**Exercise:**
Give back only the lines in the records below from the one with "This screenshot has width=684, height=400." to the one with "Click frame 45", both inclusive, word for word.
*** Dataset excerpts Section Begins ***
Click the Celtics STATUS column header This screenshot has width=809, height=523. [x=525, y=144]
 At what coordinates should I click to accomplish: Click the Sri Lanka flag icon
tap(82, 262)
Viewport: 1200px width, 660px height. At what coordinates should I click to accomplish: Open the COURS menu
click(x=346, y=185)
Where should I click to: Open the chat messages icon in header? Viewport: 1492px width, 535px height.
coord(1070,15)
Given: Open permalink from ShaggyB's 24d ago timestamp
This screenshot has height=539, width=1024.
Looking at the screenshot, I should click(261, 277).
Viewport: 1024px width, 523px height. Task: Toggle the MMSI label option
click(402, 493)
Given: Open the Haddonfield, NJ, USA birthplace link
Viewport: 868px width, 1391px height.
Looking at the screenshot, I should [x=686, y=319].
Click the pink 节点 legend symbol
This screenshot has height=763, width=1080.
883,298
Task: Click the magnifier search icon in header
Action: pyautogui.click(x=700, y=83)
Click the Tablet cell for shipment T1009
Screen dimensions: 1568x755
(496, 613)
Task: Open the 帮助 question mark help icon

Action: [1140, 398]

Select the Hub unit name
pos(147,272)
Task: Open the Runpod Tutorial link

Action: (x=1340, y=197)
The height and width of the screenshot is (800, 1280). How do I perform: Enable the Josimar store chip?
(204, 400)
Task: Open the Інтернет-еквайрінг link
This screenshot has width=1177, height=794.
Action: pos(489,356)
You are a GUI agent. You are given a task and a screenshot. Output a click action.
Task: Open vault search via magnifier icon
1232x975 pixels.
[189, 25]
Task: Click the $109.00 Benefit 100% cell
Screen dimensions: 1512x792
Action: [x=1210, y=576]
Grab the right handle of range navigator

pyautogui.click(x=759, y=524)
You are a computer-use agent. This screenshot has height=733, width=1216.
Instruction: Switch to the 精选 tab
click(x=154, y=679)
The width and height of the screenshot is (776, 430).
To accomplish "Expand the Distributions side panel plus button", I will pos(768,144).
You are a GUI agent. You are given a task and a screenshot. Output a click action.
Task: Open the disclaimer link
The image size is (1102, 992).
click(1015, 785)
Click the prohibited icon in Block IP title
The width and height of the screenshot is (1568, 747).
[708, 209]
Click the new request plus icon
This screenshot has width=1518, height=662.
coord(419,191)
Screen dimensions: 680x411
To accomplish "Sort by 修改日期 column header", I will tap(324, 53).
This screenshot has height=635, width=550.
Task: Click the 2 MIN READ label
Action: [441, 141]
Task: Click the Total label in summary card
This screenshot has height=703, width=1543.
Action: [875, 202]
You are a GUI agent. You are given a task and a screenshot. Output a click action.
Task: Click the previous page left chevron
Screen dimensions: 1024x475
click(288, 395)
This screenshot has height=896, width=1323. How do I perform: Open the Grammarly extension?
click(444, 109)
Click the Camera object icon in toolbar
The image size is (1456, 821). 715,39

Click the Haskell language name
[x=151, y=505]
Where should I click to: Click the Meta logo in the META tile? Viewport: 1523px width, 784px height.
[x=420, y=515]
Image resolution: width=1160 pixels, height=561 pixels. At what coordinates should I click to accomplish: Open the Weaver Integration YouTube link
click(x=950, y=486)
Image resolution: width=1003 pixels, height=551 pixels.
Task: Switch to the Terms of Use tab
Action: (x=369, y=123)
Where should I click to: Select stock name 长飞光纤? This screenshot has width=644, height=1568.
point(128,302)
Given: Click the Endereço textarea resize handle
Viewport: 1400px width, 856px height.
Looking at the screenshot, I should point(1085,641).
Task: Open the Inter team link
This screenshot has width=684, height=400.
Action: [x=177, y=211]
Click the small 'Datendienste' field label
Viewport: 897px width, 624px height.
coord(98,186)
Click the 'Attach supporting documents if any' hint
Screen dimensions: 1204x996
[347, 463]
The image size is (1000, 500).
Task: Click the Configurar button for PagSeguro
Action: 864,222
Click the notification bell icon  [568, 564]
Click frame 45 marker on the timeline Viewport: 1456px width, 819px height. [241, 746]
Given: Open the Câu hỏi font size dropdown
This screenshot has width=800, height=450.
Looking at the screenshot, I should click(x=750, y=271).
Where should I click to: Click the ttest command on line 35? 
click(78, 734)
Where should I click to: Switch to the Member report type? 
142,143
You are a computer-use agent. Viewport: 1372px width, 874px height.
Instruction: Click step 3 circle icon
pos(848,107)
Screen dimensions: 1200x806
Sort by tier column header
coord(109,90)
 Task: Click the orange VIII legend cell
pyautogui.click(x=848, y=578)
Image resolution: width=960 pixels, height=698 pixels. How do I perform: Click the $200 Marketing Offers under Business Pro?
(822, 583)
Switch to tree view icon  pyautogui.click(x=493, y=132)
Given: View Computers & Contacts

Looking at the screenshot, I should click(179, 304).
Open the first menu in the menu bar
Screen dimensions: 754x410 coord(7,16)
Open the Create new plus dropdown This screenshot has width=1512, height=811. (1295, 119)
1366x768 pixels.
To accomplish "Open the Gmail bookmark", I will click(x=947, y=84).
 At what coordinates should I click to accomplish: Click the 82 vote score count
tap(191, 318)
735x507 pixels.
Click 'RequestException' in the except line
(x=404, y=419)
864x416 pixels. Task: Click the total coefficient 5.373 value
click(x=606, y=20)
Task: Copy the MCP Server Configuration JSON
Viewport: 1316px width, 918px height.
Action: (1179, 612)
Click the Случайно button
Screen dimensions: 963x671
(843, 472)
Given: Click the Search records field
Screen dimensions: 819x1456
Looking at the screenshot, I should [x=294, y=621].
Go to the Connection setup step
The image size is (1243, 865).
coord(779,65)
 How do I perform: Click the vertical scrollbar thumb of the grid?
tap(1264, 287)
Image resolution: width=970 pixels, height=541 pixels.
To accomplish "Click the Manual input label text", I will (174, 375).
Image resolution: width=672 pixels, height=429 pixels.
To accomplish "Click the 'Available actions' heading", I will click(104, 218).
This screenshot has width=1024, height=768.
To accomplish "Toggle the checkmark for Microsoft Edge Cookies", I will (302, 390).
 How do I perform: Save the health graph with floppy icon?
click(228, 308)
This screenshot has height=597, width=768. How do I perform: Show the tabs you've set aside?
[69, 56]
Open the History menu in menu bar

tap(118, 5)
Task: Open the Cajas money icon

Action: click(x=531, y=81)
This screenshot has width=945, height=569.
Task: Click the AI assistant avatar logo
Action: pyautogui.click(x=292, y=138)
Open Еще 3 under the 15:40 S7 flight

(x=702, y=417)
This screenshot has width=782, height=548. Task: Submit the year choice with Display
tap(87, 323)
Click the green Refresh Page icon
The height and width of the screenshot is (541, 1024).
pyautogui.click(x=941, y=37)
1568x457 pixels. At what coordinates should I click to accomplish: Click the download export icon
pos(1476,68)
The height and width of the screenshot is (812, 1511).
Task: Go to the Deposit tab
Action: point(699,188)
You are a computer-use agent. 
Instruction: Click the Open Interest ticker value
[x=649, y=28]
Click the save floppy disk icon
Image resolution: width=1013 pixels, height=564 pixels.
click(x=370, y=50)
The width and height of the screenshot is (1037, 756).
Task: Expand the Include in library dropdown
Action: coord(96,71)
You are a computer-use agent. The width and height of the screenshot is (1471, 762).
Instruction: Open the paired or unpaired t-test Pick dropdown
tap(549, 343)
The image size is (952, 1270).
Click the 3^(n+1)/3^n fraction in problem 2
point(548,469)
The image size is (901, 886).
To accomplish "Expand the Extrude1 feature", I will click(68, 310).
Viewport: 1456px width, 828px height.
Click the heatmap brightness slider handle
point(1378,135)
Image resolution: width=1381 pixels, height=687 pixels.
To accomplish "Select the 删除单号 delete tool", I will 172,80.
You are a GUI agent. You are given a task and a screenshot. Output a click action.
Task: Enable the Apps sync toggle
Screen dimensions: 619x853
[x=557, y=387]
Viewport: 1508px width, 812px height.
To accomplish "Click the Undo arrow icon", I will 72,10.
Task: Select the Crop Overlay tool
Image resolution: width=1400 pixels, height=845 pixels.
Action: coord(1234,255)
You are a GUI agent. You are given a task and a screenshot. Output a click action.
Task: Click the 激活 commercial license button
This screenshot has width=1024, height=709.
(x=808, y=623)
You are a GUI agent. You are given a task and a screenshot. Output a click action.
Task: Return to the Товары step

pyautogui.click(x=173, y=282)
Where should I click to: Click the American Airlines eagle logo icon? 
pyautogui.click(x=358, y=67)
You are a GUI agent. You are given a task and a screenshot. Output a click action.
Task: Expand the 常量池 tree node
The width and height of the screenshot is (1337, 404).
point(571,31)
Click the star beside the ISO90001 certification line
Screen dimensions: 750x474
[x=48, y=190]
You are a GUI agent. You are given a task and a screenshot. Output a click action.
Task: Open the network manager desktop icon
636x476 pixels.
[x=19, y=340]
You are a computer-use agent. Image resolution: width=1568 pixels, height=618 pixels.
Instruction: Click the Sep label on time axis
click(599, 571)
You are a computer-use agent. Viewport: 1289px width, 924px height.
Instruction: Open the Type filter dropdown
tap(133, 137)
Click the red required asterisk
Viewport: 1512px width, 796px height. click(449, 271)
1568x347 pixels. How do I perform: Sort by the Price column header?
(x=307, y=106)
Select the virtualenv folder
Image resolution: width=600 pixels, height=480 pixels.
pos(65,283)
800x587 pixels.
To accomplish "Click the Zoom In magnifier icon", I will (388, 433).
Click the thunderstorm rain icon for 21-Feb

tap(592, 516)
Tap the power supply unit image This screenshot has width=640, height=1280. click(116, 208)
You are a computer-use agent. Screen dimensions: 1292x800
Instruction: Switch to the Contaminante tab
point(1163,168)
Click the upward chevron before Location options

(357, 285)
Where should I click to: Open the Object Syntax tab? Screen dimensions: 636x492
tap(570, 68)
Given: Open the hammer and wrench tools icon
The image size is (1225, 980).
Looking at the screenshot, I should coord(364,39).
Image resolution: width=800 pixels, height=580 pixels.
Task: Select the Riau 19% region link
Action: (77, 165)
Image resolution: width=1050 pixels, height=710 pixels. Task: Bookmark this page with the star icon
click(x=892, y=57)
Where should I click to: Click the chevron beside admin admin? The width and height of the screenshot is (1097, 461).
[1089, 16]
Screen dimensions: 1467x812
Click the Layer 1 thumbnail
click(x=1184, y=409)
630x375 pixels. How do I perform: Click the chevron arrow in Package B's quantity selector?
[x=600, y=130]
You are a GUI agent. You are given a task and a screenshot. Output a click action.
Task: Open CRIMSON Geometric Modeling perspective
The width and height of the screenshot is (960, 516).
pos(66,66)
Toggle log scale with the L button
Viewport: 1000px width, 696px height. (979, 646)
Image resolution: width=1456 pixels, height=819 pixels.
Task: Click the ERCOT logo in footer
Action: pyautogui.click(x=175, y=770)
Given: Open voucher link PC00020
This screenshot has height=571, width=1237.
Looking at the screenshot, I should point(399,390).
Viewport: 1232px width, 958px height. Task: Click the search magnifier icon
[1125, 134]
*** Dataset excerpts Section Ends ***
**Task output:**
This screenshot has width=684, height=400.
Action: [x=177, y=211]
Click the small 'Datendienste' field label
Viewport: 897px width, 624px height.
coord(98,186)
Click the 'Attach supporting documents if any' hint
Screen dimensions: 1204x996
[347, 463]
The image size is (1000, 500).
Task: Click the Configurar button for PagSeguro
Action: 864,222
Click the notification bell icon  [568, 564]
Click frame 45 marker on the timeline Viewport: 1456px width, 819px height. [241, 746]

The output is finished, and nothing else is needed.